BRANO FORNITO:
--------

Secondo Nikkei, un'autorevole testata economica giapponese, Sony ha trasferito oltre il 90% della produzione di fotocamere dalla Cina ai propri impianti thailandesi.
Sony, al pari di Apple, Canon e altri giganti dell’elettronica, ha trasferito gran parte della produzione dalla Cina verso impianti situati in Paesi caratterizzati da una situazione politico-economica più stabile e controllabile. Nel caso della Casa Arancio, negli impianti cinesi resterebbe la produzione di una quota inferiore al 10% degli oltre 2.000.000 di pezzi venduti nel 2022, ossia la quota destinata al mercato proprio della Cina. Il resto, essenzialmente destinato a Europa, Giappone e Stati Uniti, viene ora prodotto negli stabilimenti situati in Thailandia.
Sia la politica interna, sia quella estera creano in Cina condizioni poco favorevoli alle industrie. E le compagnie come Sony fanno le valigie.

--------

DATI FORNITI:
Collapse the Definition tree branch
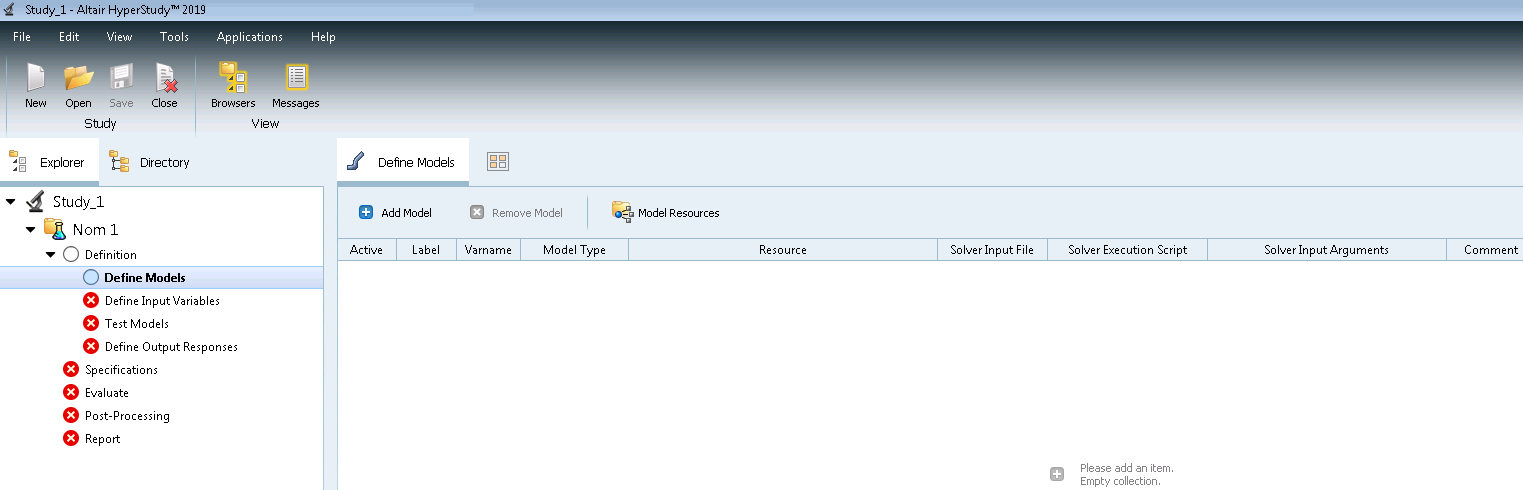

--------

OBIETTIVO:
Modifica il brano su Sony riscrivendo tutto ciò che va da "Sony, al pari" fino a "fanno le valigie.", con "Thailandia" sostituito da "Vietnam".

RISULTATO:
Sony, al pari di Apple, Canon e altri giganti dell’elettronica, ha trasferito gran parte della produzione dalla Cina verso impianti situati in Paesi caratterizzati da una situazione politico-economica più stabile e controllabile. Nel caso della Casa Arancio, negli impianti cinesi resterebbe la produzione di una quota inferiore al 10% degli oltre 2.000.000 di pezzi venduti nel 2022, ossia la quota destinata al mercato proprio della Cina. Il resto, essenzialmente destinato a Europa, Giappone e Stati Uniti, viene ora prodotto negli stabilimenti situati in Vietnam.
Sia la politica interna, sia quella estera creano in Cina condizioni poco favorevoli alle industrie. E le compagnie come Sony fanno le valigie.